By default, only the beginning of the whole string is matched, but the following will match the beginning of each line as well. Equivalent to the m flag in standard regular expressions.re.MULTILINE
s = '''aaa-xxx
bbb-yyy
ccc-zzz'''
print(s)
# aaa-xxx
# bbb-yyy
# ccc-zzz
result = re.findall('[a-z]+', s)
print(result)
# ['aaa', 'xxx', 'bbb', 'yyy', 'ccc', 'zzz']
result = re.findall('^[a-z]+', s)
print(result)
# ['aaa']
result = re.findall('^[a-z]+', s, flags=re.MULTILINE)
print(result)
# ['aaa', 'bbb', 'ccc']
$
Matches the end of the string. By default, only the end of the entire string is matched.re.MULTILINE
If you specify this, it will also match the end of each line.
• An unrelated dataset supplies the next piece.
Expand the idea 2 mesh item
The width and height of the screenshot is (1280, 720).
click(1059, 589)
result = re.findall('[a-z]+$', s)
print(result)
# ['zzz']
result = re.findall('[a-z]+$', s, flags=re.MULTILINE)
print(result)
# ['xxx', 'yyy', 'zzz']
You can use less than or equal to.
- inline flag
(?m)
- abbreviation
re.M
Specify multiple flags
|
If you want to enable multiple flags at the same time, use this. In the case of inline flags, each character must be followed by a letter as shown below.(?am)
s = '''aaa-xxx
漢漢漢-字字字
bbb-zzz'''
print(s)
# aaa-xxx
# 漢漢漢-字字字
# bbb-zzz
result = re.findall(r'^\w+', s, flags=re.M)
print(result)
# ['aaa', '漢漢漢', 'bbb']
result = re.findall(r'^\w+', s, flags=re.M | re.A)
print(result)
# ['aaa', 'bbb']
result = re.findall(r'(?am)^\w+', s)
print(result)
# ['aaa', 'bbb']
Greedy and non-greedy matches
This is a general problem with regular expressions, not just a problem with Python, but I'll write about it because it tends to get me into trouble.
By default, the following is a greedy match, which matches the longest possible string.
*
+
?
s = 'aaa@xxx.com, bbb@yyy.com'
m = re.match(r'.+com', s)
print(m)
# <re.Match object; span=(0, 24), match='aaa@xxx.com, bbb@yyy.com'>
print(m.group())
# aaa@xxx.com, bbb@yyy.com
The ? after it will result in a non-greedy, minimal match, matching the shortest possible string.
*?
+?
??
m = re.match(r'.+?com', s)
print(m)
# <re.Match object; span=(0, 11), match='aaa@xxx.com'>
print(m.group())
# aaa@xxx.com
Note that the default greedy match may match unexpected strings.